There are many reasons why no one has figured out the full true theory of history, some psychological and some practical.
There are at least three psychological reasons for why most people are deterred from finding the true theory of history. The first is that the vast majority of people only have an implicit, or subconscious, theory of history. In other words, most people do not even have the concept of a theory of history. The problem with relying on your implicit theory of history is that it’s wrong, without a doubt. The world is complex, and your theory of history has to explain how everything in the world works. Without explicitly trying to improve your theory of history, there is no hope: there will be countless things that you have not had the time or perspective to take into account. Improving your theory of history implicitly is not systematic enough to work.
The second reason why no one has managed to achieve the true theory of history is that many people endorse one theory of history while unknowingly acting on another. For example, some people explicitly endorse the technological determinist view of history even as they implicitly act on the great man paradigm: believing that it will require the work of remarkable individuals to create the technology that will save the world, for example, instead of believing that the inevitable, impersonal progress of technology will do so.

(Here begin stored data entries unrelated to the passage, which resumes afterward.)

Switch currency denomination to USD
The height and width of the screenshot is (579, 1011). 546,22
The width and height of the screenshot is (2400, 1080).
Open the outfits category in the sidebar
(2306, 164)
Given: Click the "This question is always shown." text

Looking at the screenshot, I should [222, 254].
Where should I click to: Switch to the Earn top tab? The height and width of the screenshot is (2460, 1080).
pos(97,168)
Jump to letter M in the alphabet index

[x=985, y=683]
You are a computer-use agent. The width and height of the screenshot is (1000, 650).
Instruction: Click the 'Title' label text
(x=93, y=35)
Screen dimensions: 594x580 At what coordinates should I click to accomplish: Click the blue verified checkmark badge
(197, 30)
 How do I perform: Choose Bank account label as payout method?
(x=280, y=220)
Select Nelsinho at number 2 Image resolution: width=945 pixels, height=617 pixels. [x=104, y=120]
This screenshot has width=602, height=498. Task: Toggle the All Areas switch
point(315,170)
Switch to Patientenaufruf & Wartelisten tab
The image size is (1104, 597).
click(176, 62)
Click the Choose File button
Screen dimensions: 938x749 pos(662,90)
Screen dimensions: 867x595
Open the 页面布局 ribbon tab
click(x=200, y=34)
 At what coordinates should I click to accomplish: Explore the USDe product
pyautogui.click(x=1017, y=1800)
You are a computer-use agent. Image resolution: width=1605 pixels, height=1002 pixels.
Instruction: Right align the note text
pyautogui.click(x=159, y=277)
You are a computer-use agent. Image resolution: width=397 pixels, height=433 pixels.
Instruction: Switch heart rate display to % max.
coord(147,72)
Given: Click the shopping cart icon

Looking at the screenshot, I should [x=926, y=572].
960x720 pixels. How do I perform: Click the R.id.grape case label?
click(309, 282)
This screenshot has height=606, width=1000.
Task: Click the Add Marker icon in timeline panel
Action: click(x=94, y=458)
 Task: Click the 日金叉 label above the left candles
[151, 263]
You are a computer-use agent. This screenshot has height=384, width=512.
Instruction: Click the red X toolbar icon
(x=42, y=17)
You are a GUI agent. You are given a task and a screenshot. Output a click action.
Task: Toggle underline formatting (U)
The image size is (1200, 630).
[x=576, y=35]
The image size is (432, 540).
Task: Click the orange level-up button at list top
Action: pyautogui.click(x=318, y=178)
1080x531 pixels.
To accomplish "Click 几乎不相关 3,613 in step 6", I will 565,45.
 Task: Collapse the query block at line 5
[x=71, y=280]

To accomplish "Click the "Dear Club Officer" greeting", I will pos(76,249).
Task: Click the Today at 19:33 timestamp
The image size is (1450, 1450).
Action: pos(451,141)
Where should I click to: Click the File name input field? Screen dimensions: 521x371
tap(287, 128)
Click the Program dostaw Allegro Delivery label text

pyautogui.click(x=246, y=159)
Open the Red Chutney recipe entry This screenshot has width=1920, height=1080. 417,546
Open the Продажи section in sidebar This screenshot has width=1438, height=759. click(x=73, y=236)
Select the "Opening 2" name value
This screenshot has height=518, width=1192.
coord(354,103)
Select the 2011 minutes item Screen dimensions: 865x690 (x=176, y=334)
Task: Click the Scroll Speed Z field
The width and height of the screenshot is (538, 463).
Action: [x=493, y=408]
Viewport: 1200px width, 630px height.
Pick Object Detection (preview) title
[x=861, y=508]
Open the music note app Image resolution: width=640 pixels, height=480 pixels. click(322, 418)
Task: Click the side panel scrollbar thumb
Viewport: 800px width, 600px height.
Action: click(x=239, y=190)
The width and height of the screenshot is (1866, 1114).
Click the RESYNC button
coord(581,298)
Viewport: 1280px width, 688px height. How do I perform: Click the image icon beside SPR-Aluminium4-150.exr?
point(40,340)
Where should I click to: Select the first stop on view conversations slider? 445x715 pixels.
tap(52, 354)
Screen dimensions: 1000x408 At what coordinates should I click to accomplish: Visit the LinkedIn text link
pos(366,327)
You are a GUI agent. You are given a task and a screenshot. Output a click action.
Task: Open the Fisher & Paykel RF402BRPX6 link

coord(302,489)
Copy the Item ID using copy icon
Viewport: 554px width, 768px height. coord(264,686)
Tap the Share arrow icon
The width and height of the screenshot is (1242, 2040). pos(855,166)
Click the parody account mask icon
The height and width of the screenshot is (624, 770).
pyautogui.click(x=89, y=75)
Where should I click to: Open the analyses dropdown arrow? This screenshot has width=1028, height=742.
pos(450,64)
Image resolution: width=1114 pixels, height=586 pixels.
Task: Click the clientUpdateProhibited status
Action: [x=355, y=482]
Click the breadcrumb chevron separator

There can be many belief-based reasons for why people fall into this trap, but on a more basic level, people simply don’t have a good sense of what their implicit theories of history are, or know how to explicate them, which means they cannot reliably align their intellectual and emotional beliefs. To some extent, acting on your implicit theory of history while operating under a different explicit theory is fine — after all, your implicit theory will, for a while, be more nuanced than your explicit one. What is problematic is to act unconsciously on one theory of history and proclaim another; this makes it very difficult to improve your implicit theory of history, which you act on.
The third reason is that people tend to switch between theories of history in an unprincipled way, which prevents them from noticing theory-threatening anomalies. If they can’t notice and explain seeming anomalies in their theory of history, then they can’t improve their theory. If someone largely adheres to the great man paradigm, for example, but resolves any contradictions by falling back on the technological determinist view, then they’ve prevented themselves from justifying their understanding of the great man theory, or realizing that their justification is inadequate or incorrect. Theory-threatening anomalies have to be resolved, not rationalized.
These are just a few of the psychological barriers that prevent people from making progress towards the true theory of history. But there’s a simpler, more practical problem: the world is complex. In order to understand it, you need the right methodology, and you need a huge amount of properly processed data.